Rows from a collection

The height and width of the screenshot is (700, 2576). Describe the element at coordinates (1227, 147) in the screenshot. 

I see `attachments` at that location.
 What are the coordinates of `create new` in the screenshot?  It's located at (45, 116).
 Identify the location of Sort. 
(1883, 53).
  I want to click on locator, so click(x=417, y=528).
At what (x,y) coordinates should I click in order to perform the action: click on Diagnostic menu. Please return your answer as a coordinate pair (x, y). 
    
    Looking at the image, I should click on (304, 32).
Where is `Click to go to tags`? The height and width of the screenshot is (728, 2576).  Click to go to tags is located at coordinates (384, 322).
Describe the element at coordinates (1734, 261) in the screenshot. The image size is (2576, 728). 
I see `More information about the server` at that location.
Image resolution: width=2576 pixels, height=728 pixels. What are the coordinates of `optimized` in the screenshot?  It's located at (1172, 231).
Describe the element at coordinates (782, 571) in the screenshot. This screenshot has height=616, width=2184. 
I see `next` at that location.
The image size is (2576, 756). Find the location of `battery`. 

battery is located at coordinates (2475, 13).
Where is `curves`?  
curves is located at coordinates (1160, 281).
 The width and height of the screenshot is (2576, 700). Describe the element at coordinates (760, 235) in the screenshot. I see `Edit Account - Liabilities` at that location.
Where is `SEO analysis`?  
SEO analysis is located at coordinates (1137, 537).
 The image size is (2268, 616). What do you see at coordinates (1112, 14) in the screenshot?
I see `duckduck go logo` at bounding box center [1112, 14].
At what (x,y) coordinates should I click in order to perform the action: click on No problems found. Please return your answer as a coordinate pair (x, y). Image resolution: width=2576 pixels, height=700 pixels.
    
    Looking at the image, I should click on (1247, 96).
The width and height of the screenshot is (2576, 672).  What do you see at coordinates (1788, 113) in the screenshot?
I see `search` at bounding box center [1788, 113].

▶ **PROBLEM**:
Please gather and copy every line in the rows above that contains the string "battery". Treat uppercase and lowercase as different.

▶ **EXERCISE SOLUTION**:
The image size is (2576, 756). Find the location of `battery`. 
battery is located at coordinates (2475, 13).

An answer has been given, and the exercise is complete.